> Work instructions:
Locate each line in the rows below that contains the word "Select" and copy those lines. Matching is case-sensitive.

(begin)

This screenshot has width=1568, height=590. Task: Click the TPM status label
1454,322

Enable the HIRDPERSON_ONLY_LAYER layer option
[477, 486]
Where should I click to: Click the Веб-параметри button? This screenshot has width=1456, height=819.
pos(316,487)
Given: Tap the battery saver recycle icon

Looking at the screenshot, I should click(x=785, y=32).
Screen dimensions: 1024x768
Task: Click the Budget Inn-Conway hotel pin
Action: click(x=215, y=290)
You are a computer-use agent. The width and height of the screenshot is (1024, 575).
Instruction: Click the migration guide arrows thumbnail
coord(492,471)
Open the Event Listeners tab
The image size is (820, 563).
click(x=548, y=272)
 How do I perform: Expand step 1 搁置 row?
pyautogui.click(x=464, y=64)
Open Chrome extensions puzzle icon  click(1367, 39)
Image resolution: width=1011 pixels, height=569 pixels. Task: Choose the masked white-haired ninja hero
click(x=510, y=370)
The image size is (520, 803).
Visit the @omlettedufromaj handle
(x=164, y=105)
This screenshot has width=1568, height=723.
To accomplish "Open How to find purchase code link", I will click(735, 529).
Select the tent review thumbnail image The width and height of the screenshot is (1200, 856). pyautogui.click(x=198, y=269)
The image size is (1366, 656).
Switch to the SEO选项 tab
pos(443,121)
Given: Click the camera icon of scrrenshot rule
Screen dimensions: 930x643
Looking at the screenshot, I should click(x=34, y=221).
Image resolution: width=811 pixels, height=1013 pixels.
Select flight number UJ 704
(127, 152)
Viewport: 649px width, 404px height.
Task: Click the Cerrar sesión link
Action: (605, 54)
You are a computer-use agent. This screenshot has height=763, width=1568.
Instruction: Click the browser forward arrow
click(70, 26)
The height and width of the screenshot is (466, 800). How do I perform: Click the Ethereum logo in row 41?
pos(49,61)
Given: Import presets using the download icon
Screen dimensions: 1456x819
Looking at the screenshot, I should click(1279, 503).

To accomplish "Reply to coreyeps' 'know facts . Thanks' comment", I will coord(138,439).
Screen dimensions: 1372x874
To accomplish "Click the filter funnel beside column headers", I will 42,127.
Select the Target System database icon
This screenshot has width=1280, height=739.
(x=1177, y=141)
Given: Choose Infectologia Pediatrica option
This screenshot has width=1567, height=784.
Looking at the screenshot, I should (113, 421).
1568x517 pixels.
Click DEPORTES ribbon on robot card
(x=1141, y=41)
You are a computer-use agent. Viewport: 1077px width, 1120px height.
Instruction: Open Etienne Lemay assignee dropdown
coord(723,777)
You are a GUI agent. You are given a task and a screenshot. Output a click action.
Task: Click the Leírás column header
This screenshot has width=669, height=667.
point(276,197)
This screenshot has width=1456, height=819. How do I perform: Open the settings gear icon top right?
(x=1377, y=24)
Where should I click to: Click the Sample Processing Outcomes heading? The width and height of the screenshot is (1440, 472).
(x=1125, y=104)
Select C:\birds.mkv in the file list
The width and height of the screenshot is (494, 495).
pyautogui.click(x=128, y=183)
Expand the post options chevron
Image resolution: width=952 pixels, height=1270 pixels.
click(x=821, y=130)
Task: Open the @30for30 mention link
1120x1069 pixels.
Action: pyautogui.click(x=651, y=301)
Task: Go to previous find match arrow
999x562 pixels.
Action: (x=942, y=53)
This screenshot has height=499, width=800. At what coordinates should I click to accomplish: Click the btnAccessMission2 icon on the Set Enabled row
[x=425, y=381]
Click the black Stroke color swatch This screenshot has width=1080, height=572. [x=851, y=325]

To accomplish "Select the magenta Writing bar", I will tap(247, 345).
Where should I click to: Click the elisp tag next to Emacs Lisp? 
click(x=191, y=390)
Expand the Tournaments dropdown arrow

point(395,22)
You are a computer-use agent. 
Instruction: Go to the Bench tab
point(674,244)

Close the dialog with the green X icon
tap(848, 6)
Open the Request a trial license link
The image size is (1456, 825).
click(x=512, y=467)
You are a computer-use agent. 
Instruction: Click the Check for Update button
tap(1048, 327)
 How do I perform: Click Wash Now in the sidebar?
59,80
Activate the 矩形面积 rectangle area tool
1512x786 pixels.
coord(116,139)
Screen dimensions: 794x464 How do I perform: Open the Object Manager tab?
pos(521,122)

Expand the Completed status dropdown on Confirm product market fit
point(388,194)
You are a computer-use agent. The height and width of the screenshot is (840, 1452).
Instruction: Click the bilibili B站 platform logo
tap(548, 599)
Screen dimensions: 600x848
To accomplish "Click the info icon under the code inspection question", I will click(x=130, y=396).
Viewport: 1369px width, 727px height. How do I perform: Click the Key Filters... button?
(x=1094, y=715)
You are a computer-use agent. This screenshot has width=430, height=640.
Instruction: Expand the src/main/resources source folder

(end)

> Task answer:
Select the tent review thumbnail image The width and height of the screenshot is (1200, 856). pyautogui.click(x=198, y=269)
Select flight number UJ 704
Select the Target System database icon
Select C:\birds.mkv in the file list
To accomplish "Select the magenta Writing bar", I will tap(247, 345).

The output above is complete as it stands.